Latest IATA cargo figures show decline may be bottoming out

Air cargo volumes (measured in FTKs) were down 1.2 per cent in November 2015, compared to November 2014, but expanded compared to October 2015 and were higher than the low point in August.


IATA International Air Transport Association Tony Tyler


The International Air Transport Association (IATA) released data for global air freight markets showing air cargo volumes (measured in Freight Tonne Kilometers) were down 1.2 per cent in November 2015, compared to November 2014. Total cargo volumes, however, expanded compared to October 2015 and were higher than the low point in August. IATA highlighted this may indicate that the decline in cargo demand may be bottoming out.

The negative year-on-year comparisons occurred across all regions with the exception of the Middle East which grew by 5.4 per cent. Of the major markets that together comprise more than 80 per cent of total trade, Europe was down 2.0 per cent, North America by 3.2 per cent, and Asia-Pacific by 1.5 per cent. The comparative weakness in these regions was driven largely because the performance in November 2014 was very strong. Latin American and African markets also fell, by 6.4 and 6.0 per cent respectively.

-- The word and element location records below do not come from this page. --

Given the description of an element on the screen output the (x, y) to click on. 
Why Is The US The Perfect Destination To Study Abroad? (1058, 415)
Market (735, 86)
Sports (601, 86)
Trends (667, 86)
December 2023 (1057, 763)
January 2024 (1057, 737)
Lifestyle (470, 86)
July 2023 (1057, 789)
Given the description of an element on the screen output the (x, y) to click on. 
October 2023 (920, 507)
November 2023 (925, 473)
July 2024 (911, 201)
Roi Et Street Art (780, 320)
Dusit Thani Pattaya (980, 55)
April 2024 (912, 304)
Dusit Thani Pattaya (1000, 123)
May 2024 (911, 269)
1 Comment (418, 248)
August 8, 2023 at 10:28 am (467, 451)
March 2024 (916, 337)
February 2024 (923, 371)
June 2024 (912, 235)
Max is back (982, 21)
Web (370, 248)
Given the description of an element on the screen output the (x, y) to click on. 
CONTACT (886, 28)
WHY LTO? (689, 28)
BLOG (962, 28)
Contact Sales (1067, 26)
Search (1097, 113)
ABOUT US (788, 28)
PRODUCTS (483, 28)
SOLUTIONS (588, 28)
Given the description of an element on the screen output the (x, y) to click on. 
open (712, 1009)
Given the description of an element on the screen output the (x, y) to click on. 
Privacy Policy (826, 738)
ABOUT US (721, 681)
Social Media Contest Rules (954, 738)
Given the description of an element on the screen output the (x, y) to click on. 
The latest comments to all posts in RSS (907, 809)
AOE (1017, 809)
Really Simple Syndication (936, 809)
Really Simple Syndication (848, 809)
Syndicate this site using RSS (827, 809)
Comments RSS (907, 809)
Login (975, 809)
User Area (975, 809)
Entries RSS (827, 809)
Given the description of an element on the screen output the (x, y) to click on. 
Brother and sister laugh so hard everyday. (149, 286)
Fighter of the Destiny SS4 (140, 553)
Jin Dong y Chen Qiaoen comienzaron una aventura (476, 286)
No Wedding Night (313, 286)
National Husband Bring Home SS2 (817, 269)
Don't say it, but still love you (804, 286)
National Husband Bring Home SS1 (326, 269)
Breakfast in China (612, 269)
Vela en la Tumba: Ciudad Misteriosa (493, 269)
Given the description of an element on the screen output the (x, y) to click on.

“The freight performance in November was a mixed bag. Although the headline growth rate fell again and the global economic outlook remains fragile, it appears that parts of Asia-Pacific are growing again and globally, export orders are looking better. In fact, the downward trend in FTK volumes appears to be bottoming out. But there is a great deal of uncertainty. The current volatility of stock markets shows how much the health of the global economy – upon which air cargo depends – remains on a knife-edge,” said Tony Tyler, IATA’s director general and CEO.



  • John Hugh Doyle

    What is the story on Cargo yields? Most airlines, if they bother to do a thorough analysis, would discover that they would be financially (and operationally), better off exiting the air cargo business.

    • shadsfan

      Absolutely true. When you take all the DOC’s, maintenance, leases, airport & ground handling fees into account, there has been negligible, if any, profit for sked carriers for the last twenty plus years. A contribution to costs is all very well but without bums in the seats upstairs, cargo revenue as a single entity may actually be a negative contribution to most passenger airlines and were they to do a forensic analysis they would almost certainly find it worthwhile to leave the belly’s empty or concentrate strictly on high yield, time sensitive traffic only.